= Johann Baptist Klerr =

Austrian kapellmeister and composer

Johann Baptist Klerr (15 July 1830 – 27 September 1875) was an Austrian Kapellmeister and composer.

== Life ==
Born in Baden bei Wien, Klerr was the younger brother of Ludwig Klerr. In 1848 Klerr got an engagement as a musician at the Schauspielhaus Graz and from there he later went to the city theatre in Bratislava in the same function. From 1856 he worked as a conductor at the Sopron theatre and occasionally worked there with his brother Ludwig.
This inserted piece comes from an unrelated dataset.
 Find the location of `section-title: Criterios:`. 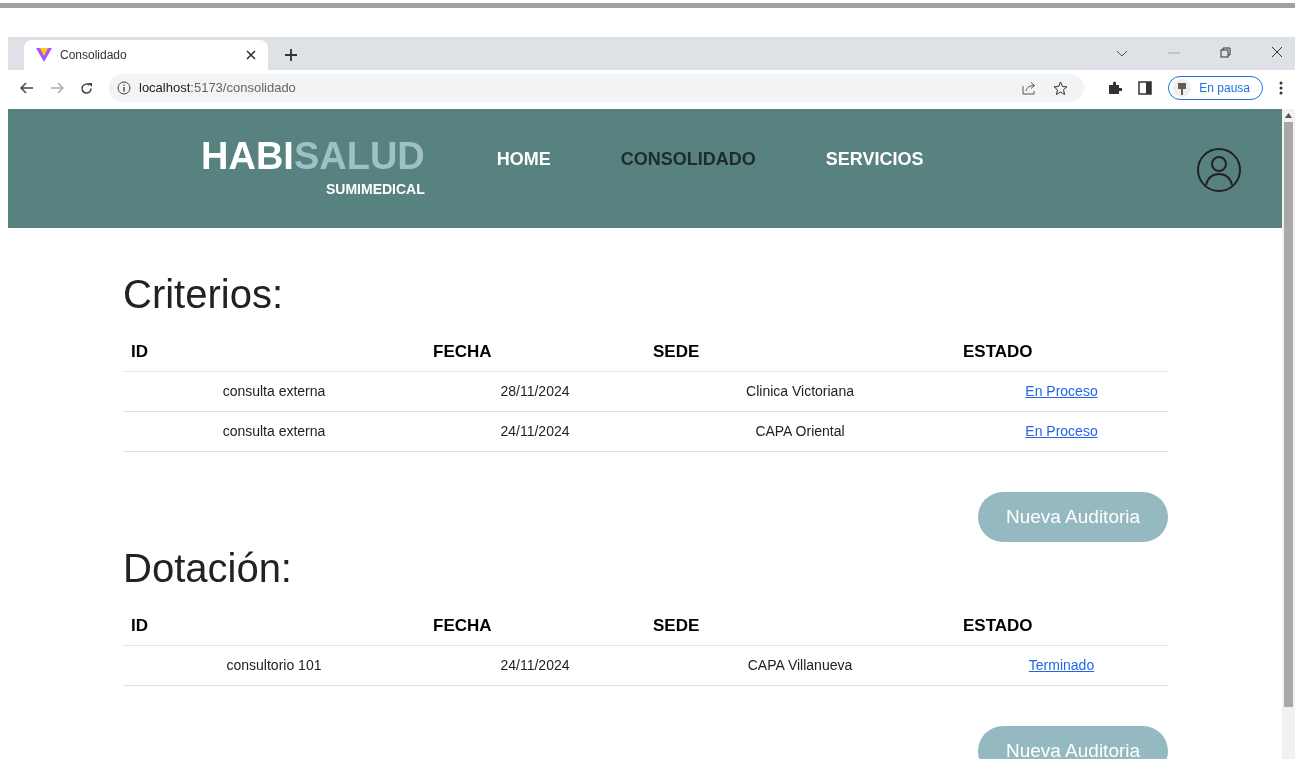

The next stages were Wiener Neustadt, Baden and after a short guest performance in 1858 in Kraków, Klerr was signed on in Budapest. In 1862 he was engaged as Kapellmeister at the Carltheater in Vienna and worked there until 1867 among others also with Franz von Suppé.

In 1867, Klerr moved to the Theater an der Wien, also as Kapellmeister. Between 1868 and 1872 and again from 1874 to 1875 Klerr brought together the venues of Baden and Wiener Neustadt as musical director.

Klerr died at the age of 45 in Baden, where he also found his final resting place.

== Work ==
- Die Nixe, Opera.
- Die schöne Müllerin, Opera.
- Der Gang nach dem Eisenhammer (music to the ballad of the same name by Friedrich Schiller).
- Der kleine Josi : komisches Singspiel in einem Akte.